Nghệ An, condanna per l’attivista cattolico Nguyen Van Oai

Nghệ An, confermata la condanna per l’attivista cattolico Nguyen Van Oai

Egli è membro del movimento democratico fuorilegge Viet Tan e cofondatore dell'Associazione degli ex prigionieri di coscienza. Faceva parte di un gruppo di 14 giovani cattolici e protestanti arrestati dal regime nel 2011. Lo scorso gennaio è stato aggredito e arrestato con l’accusa di aver violato i termini della condanna.
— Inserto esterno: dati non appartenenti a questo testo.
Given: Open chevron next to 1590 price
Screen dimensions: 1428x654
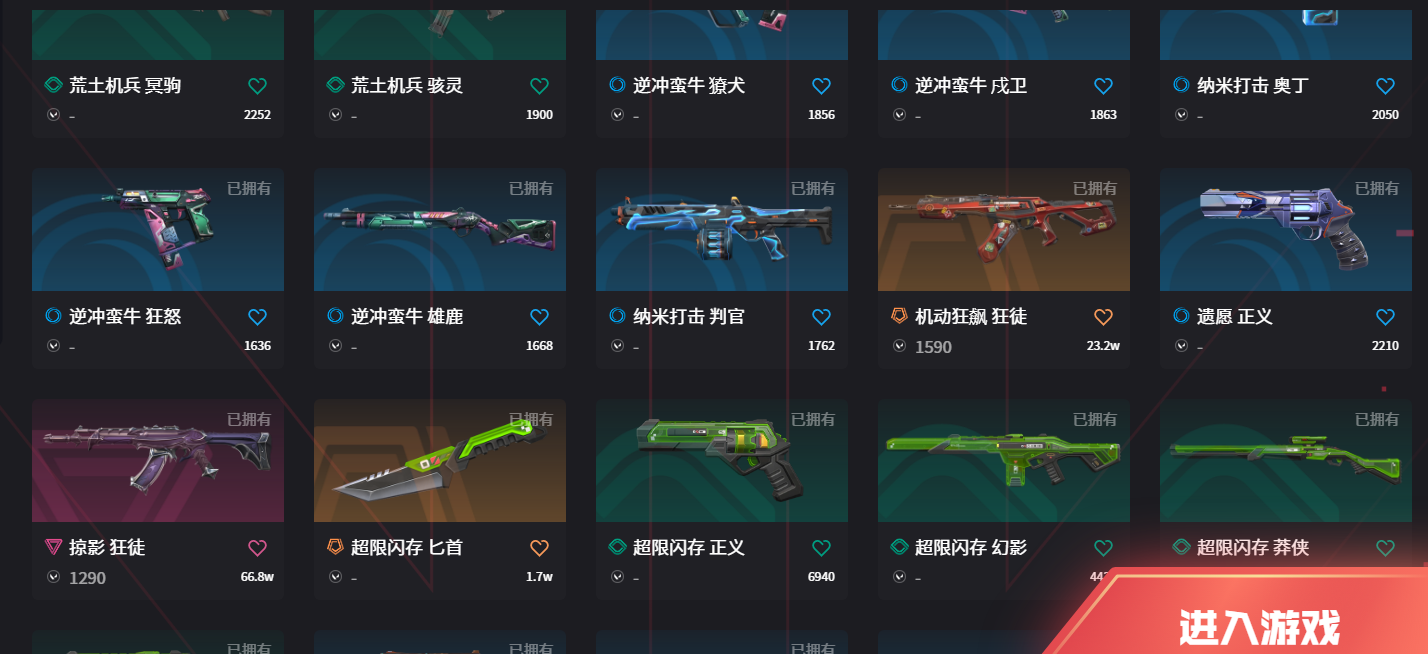Looking at the screenshot, I should pyautogui.click(x=899, y=346).
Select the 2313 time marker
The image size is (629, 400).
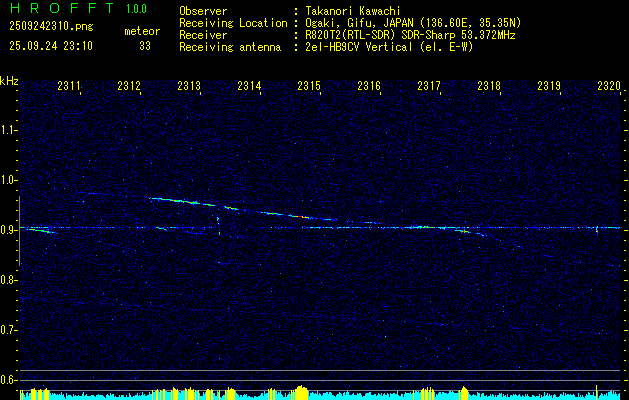(x=189, y=86)
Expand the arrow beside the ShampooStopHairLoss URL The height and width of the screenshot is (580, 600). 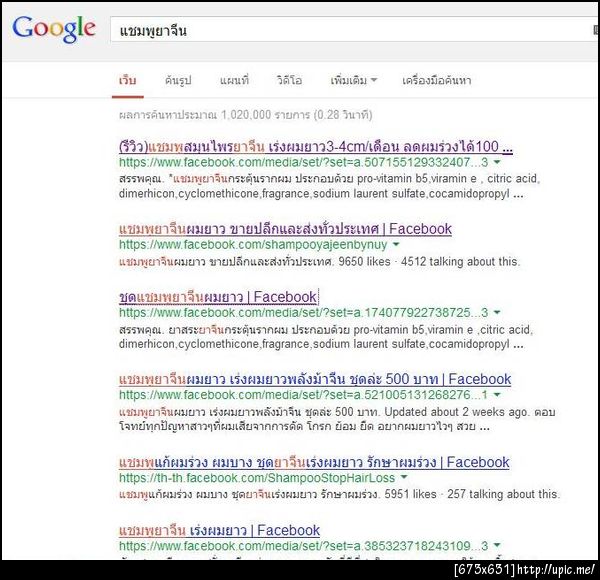pyautogui.click(x=403, y=477)
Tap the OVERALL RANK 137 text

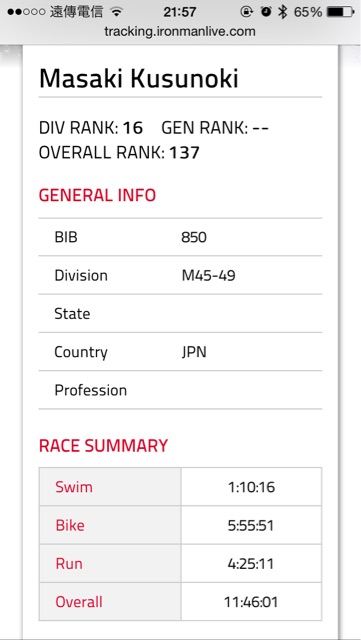pyautogui.click(x=119, y=153)
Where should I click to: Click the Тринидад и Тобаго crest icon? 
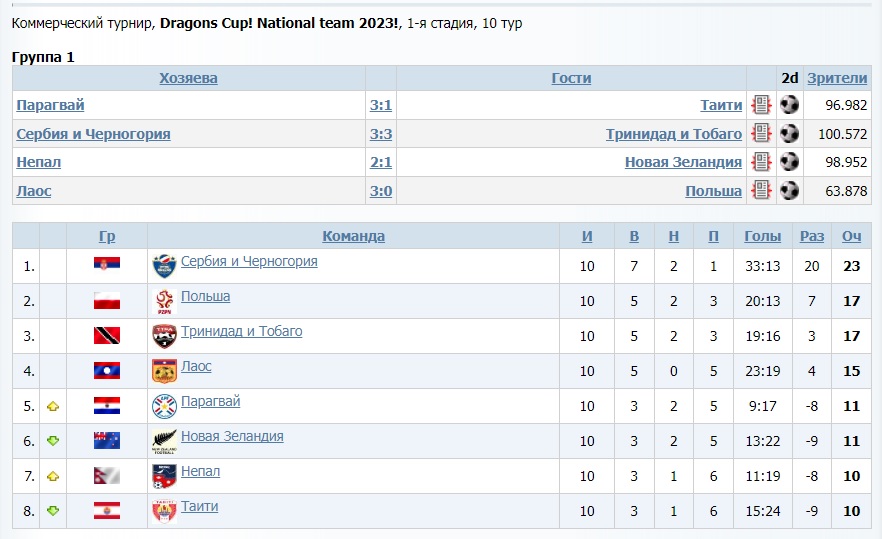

Hanoi (AsiaNews/Agenzie) – Un tribunale della provincia centro-settentrionale di Nghệ An conferma la pena detentiva per il blogger cattolico Nguyen Van Oai (foto), respingendo il suo appello e riportandolo in prigione. Lo scorso 18 settembre, il tribunale del popolo di Hoàng Mai ha condannato l’attivista ed ex prigioniero politico a cinque anni di carcere e quattro di arresti domiciliari per “resistenza a pubblico ufficiale” e “violazione della libertà vigilata”. Il 19 gennaio 2017, poliziotti in borghese avevano aggredito e arrestato l’attivista, per poi accusarlo di aver resistito e violato i termini dell’obbligo di residenza, disposto nel 2015 dopo aver scontato una precedente condanna per attività pro-democrazia.

Nguyen Van Oai, 36 anni, è membro del movimento democratico fuorilegge Viet Tan e cofondatore dell'Associazione degli ex prigionieri di coscienza cattolici. Egli faceva parte di un gruppo di 14 giovani cattolici e protestanti arrestati dal regime nel 2011 durante una serie di raid contro attivisti pro-diritti umani legati a gruppi ed organizzazioni religiose, movimenti ambientalisti e patrioti anti-cinesi. Assieme al famoso blogger cattolico Paulus Le Van Son, nel 2013 l’attivista è stato condannato a una pena di quattro anni di prigione e di altri quattro di libertà vigilata, per aver cercato di “rovesciare il governo legittimo”.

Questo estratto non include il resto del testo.